Biodigester mampu mengolah sampah organik, komponen terbesar dari timbunan sampah kota menjadi biogas dengan kandungan metana 50 hingga 70 persen. Efisiensi konversi energi juga cukup tinggi, yaitu 40 hingga 60 persen.
Proses kerjanya berlangsung secara anaerob, sehingga tidak menimbulkan bau dan tidak meninggalkan residu berbahaya. Di samping energi, biodigester juga menghasilkan pupuk organik bernilai ekonomi.
Baca Juga: Bank Sumsel Babel Hadirkan Layanan Syariah di Tugumulyo OKI, Akses Keuangan Kini Lebih Dekat
Penelitian menegaskan bahwa masyarakat juga cenderung lebih menerima teknologi yang memberikan manfaat langsung dalam kehidupan sehari-hari.
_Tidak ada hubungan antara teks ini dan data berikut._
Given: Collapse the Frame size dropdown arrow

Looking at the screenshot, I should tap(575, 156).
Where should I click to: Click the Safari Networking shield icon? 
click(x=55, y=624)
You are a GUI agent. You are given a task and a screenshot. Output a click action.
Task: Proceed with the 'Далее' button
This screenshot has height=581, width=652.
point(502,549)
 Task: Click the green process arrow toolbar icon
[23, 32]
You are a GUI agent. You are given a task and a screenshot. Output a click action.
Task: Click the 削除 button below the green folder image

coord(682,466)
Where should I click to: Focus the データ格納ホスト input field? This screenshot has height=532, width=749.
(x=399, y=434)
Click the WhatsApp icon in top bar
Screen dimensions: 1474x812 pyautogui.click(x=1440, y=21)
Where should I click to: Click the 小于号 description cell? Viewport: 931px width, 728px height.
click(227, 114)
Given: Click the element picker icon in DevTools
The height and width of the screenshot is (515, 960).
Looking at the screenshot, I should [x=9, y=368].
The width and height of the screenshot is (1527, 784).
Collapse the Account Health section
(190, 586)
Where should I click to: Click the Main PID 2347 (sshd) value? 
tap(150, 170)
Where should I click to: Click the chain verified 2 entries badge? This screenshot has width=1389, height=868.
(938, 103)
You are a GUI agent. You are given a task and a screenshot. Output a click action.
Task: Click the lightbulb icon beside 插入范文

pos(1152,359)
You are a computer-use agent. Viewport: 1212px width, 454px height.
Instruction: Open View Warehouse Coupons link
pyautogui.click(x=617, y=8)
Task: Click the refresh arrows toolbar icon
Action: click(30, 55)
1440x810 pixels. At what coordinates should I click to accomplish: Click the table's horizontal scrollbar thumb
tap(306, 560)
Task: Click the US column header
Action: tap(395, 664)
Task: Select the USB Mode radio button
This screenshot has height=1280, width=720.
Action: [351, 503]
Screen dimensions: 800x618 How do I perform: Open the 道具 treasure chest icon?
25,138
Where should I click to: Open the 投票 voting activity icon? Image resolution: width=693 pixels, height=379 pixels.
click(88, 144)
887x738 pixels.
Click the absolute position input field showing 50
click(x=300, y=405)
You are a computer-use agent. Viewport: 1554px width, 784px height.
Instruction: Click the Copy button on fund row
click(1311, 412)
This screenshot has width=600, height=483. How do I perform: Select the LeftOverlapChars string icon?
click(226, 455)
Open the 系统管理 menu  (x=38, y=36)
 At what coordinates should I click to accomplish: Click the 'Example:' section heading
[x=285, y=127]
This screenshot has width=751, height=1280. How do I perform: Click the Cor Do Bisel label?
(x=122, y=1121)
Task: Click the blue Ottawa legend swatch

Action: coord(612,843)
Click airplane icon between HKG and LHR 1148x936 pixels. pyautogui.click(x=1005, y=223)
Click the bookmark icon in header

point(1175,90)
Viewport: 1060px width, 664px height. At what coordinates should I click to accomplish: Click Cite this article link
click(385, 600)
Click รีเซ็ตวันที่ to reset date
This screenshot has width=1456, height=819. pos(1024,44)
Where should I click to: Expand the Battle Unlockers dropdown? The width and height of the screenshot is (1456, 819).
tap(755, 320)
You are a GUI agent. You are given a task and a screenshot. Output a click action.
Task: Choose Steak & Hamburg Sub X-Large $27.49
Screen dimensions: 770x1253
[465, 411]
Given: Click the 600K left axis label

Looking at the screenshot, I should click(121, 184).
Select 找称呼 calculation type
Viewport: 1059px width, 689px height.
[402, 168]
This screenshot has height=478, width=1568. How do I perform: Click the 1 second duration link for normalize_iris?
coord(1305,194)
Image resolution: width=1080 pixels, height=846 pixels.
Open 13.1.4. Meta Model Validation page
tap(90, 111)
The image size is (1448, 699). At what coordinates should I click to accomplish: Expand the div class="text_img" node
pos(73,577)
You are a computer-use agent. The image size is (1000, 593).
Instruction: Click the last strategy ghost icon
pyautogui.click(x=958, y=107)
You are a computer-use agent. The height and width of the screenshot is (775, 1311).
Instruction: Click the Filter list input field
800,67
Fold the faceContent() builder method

Data yang dipaparkan mengutip Surendra et al. (2018) menunjukkan bahwa masyarakat lebih positif terhadap teknologi yang menyediakan bahan bakar memasak dan pupuk dalam satu proses, tepat seperti manfaat biodigester.
Menariknya, tim peneliti tidak berhenti pada rekomendasi teknologi. Mereka merancang model bisnis sosial berbasis pemberdayaan masyarakat bernama “Komunitas Energi Hijau”.
Skema ini melibatkan warga dalam proses pengolahan sampah untuk menghasilkan energi, dan pendapatan dari listrik, gas, maupun pupuk dikelola secara transparan untuk operasional dan dana sosial komunitas.
Dengan pendekatan ini, unit biodigester bukan hanya menjadi alat pengolahan sampah, tetapi juga sumber ekonomi. Warga bukan hanya membayar iuran kebersihan, tetapi juga mendapatkan kembali manfaat berupa energi dan dividen sosial. Di beberapa wilayah, skema serupa bahkan berpotensi menurunkan biaya hidup rumah tangga.
Tim peneliti juga mendorong perubahan kebijakan. Mereka menyarankan agar regulasi pengelolaan sampah tidak hanya berbasis kota, melainkan terdesentralisasi ke tingkat RW atau kelurahan. Mereka juga merekomendasikan insentif fiskal untuk swasta dan CSR yang berinvestasi pada energi terbarukan berbasis sampah.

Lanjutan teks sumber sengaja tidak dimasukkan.